Splendide prestation de la compagnie de danse du Toulois sur la scène de l’Arsenal à Metz, que ce ballet Casse-noisette organisé par le RC-Toul au profit de l’achat du séquenceur pour l’Institut de cancérologie de Lorraine.

Anaïs Bassot, Maitre de Ballet de la compagnie AB-studio danse et directrice de l’école éponyme a su adapter avec grand professionnalisme la chorégraphie originelle de Marius Petipa, aux dimensions moins généreuses de la scène de la salle de l’Arsenal, que celles de l’Opéra Garnier ou du Mariinsky de Saint Pétersbourg. Le corps de ballet présent, dans des costumes chatoyants et colorés, composé de plus d’une soixantaine de danseuses et de danseurs essentiellement, amateurs, bénévoles et enthousiastes, a été brillant. Il a montré son dévouement sans borne « au spectacle vivant » qu’est le ballet classique avec toutes les contraintes, tous les sacrifices d’entrainement imposés par les représentations publiques. Si l’enthousiasme de la salle a été emmené par les parents des enfants danseurs, ce qui est normal, il n’en reste pas moins que les applaudissements nourris de la salle, et les bravos de certains amateurs éclairés, sont le témoignage indiscutable de la qualité de la représentation. Il faut ajouter l’admiration sans bornes pour les petites filles du corps de ballet qui ont montré une application exceptionnelle à danser comme elles l’ont appris.

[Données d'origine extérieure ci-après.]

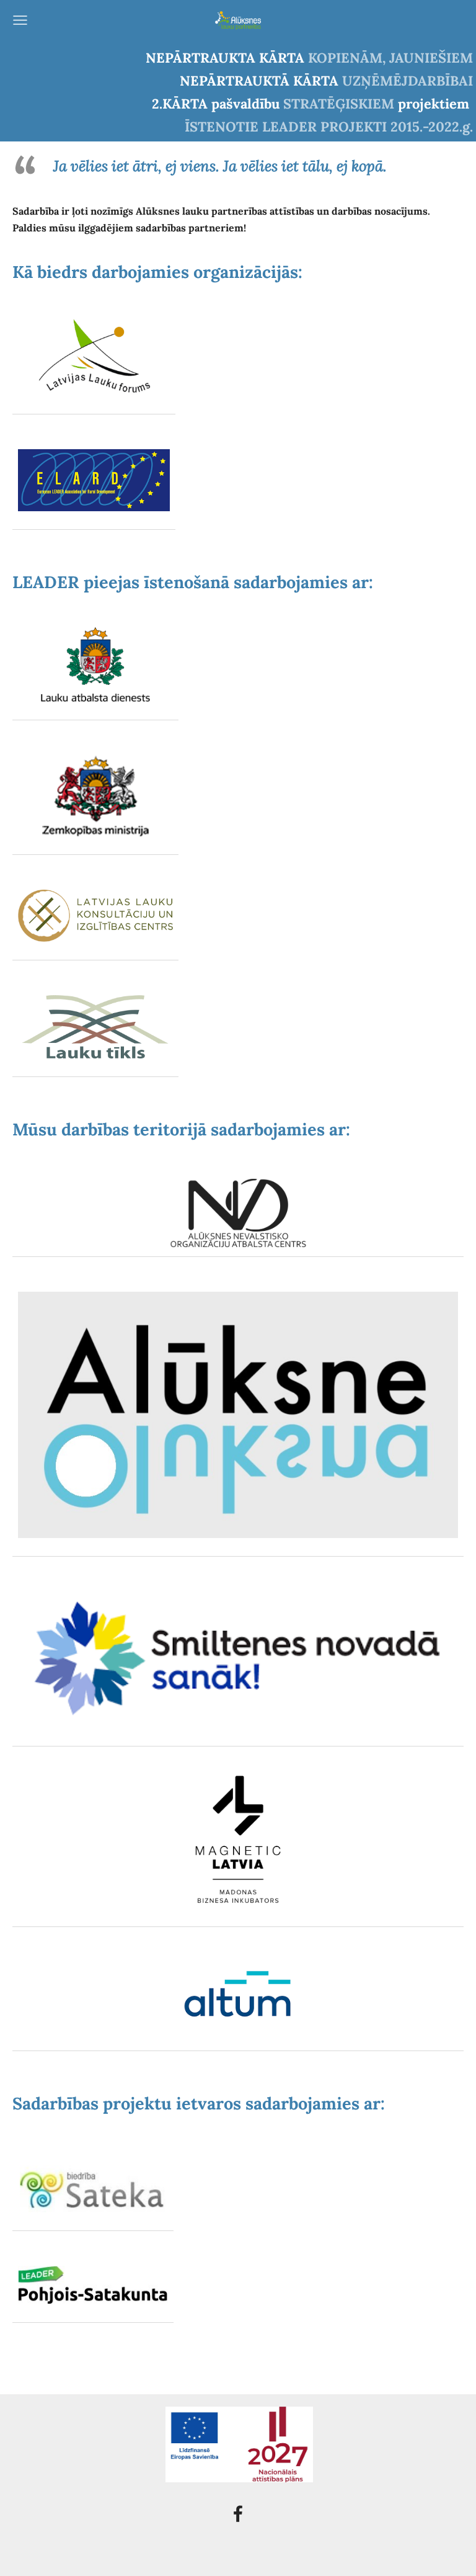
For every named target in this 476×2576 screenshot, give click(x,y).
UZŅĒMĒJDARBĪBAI (407, 80)
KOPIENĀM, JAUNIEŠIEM (390, 57)
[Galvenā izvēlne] (20, 20)
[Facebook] (238, 2514)
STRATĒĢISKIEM (338, 103)
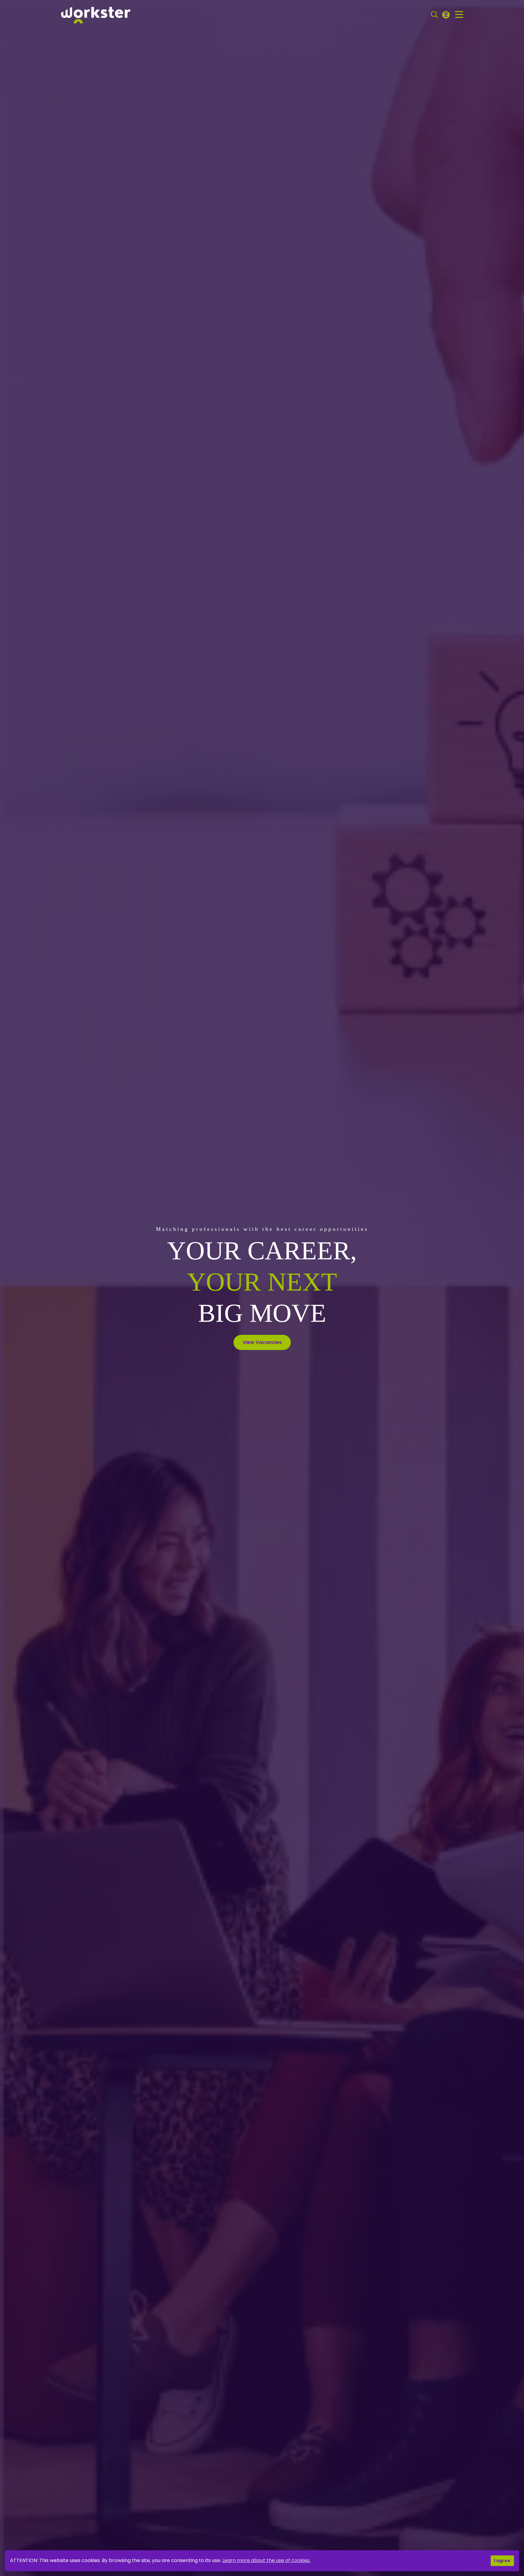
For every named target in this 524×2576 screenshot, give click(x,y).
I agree (502, 2561)
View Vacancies (262, 1342)
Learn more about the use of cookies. (266, 2560)
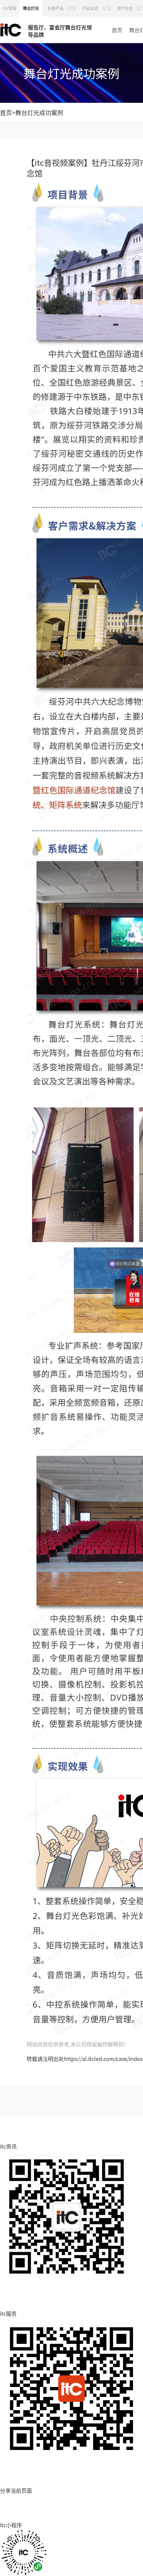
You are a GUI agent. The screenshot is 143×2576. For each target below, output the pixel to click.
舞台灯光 (31, 8)
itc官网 (9, 8)
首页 (117, 30)
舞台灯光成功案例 (39, 112)
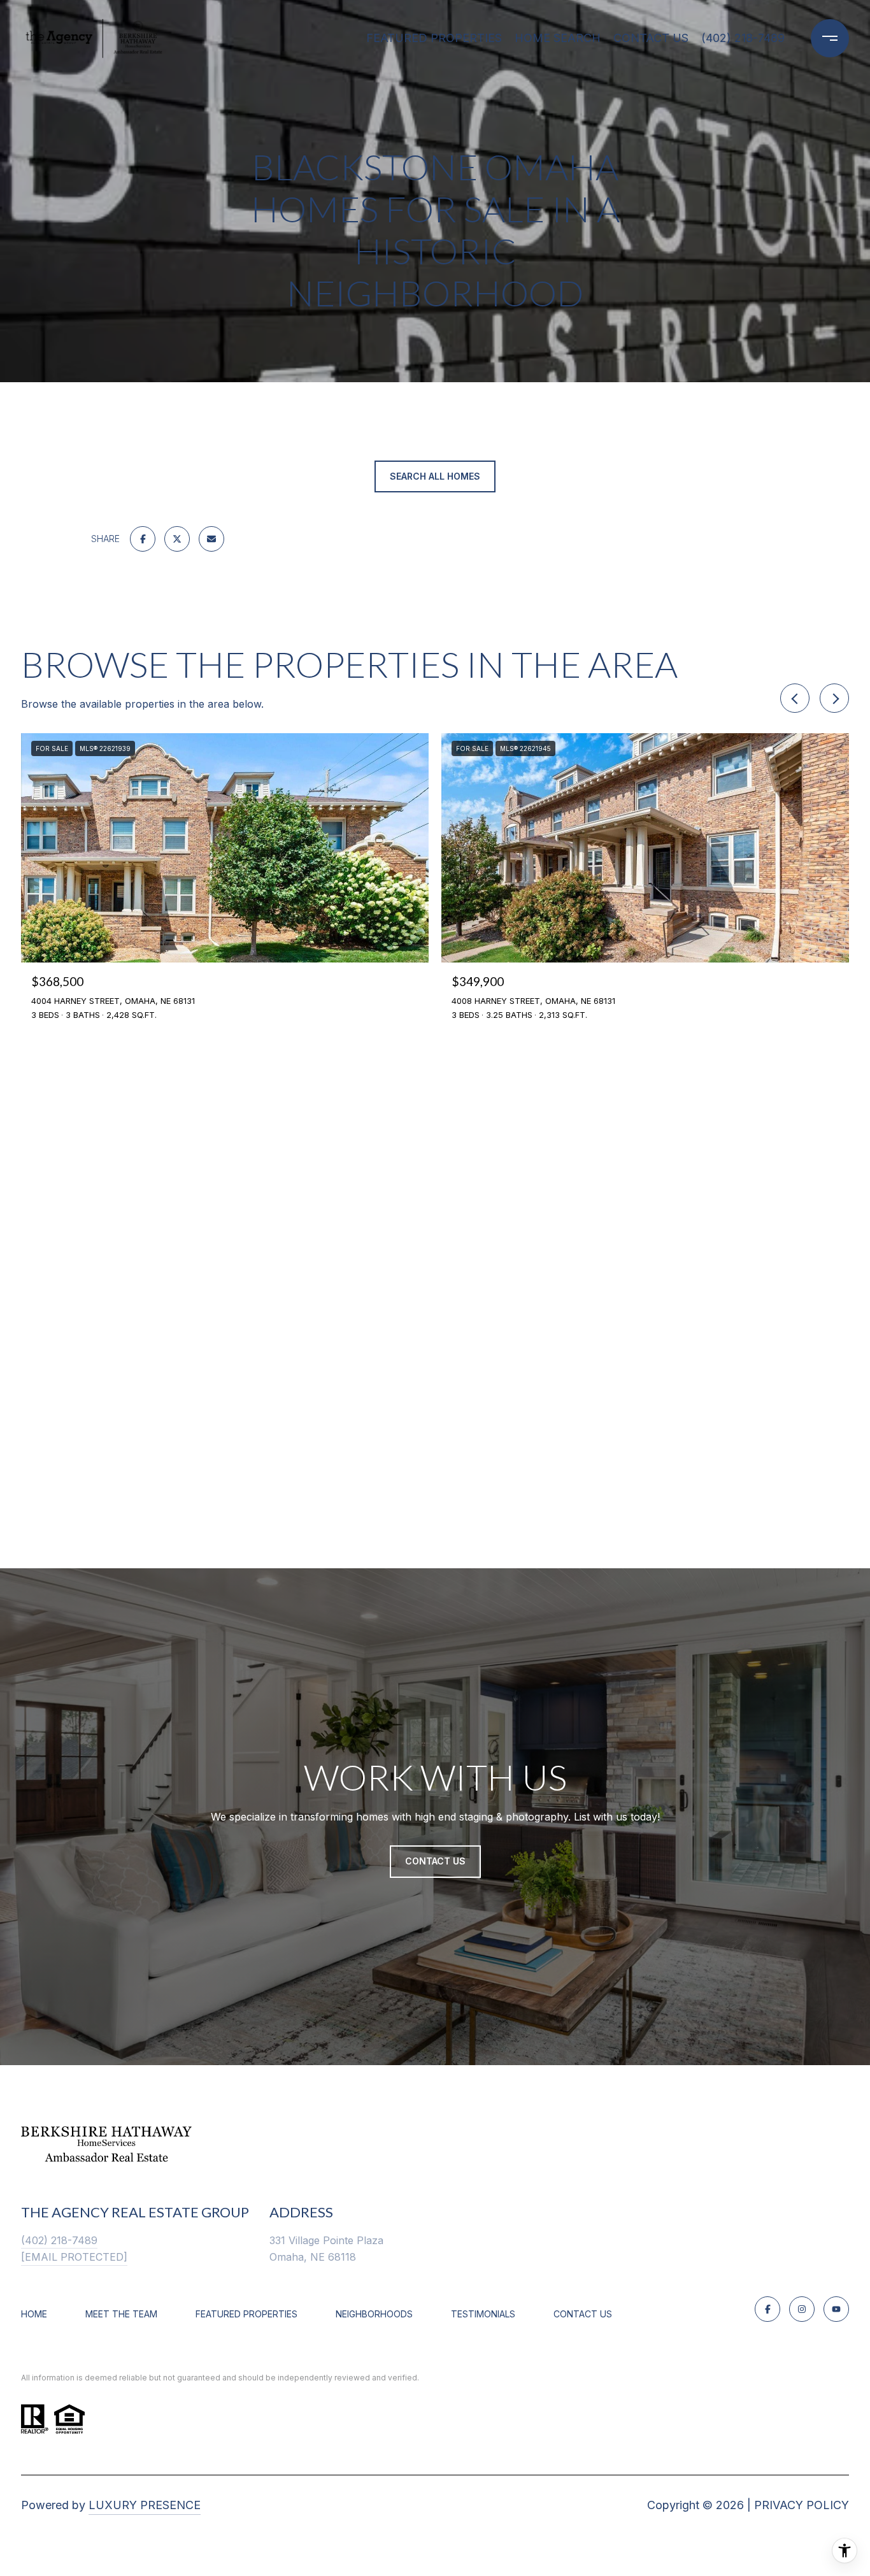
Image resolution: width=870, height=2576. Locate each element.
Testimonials (483, 2313)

La technique, pilotée par l‘ingénieur son et lumière de la troupe, sous la direction attentive d’Anaïs Bassot a été de très grande qualité, malgré la difficulté d’adapter l’enregistrement de la musique de l’Orchestre de l’Opéra de Vienne. La Compagnie de danse du toulois existe depuis cinquante ans et se produit sur des scènes internationales, en Allemagne, au Japon, au Brésil, en plus de nombreuses représentations très applaudies en Lorraine. Anaïs Bassot succède à Marie-Claude Deluce, qui l’a créée et développée. Cette compagnie locale, est toujours adossée à un corps de ballet et à une école de danse, qui forme et permet l’épanouissement de toutes les danseuses et tous les danseurs. L’objectif étant de permettre à chacun de ceux qui sont attirés, de se réaliser dans cette activité culturelle et ô combien sportive et dispensant une formation musicale de qualité. Elle compte plus de 200 membres.

Financer le Séquenceur

Le ballet féérique Casse-noisette, est présenté au public pour la première mondiale au Théâtre impérial Mariinsky de Saint Petersbourg le 18 décembre 1892 sous la baguette de Ricardo Drigo et une chorégraphie de Lev Ivanov et du français Marius Petipa alors Premier maitre de Ballet du Théâtre impérial pétersbourgeois. Piotr Illich Tchaïkovski, le génie du ballet classique du 19ème siècle, a composé cette œuvre en juin juillet 1891 pour la musique et l’orchestration de janvier à mars 1892, sur la base d’un argument tiré de l’adaptation par Alexandre Dumas d’un conte de Noël allemand. Cela a été la rencontre de deux génies de l’époque, celui de la musique de ballet, Tchaïkovsky, et celui de le chorégraphie moderne, Marius Petipa, grand maitre du Ballet pendant plusieurs décades. La première partie de l’après-midi a été dévolue aux danses modernes : cabaret, contemporaines, jazz, hip-hop, dansées par des enfants, des juniors, des danseurs plus expérimentés. Une après-midi de qualité, qui a permis au Rotary club de Toul de recueillir des fonds, en répondant à l’un de sept objectifs stratégiques du Rotary international « Soins de la mère et de l’enfant ». L’événement a aussi été l’occasion de participer au financement, d’un séquenceur pour l’Institut de cancérologie de Lorraine en collaboration avec le District Rotary 1790 auquel est rattaché le club. Le projet de Jardin des sens, ou Jardin thérapeutique de l’Ehpad des Ombelles à Toul, sur lequel des bénévoles du club travaillent depuis trois ans, sera également soutenu.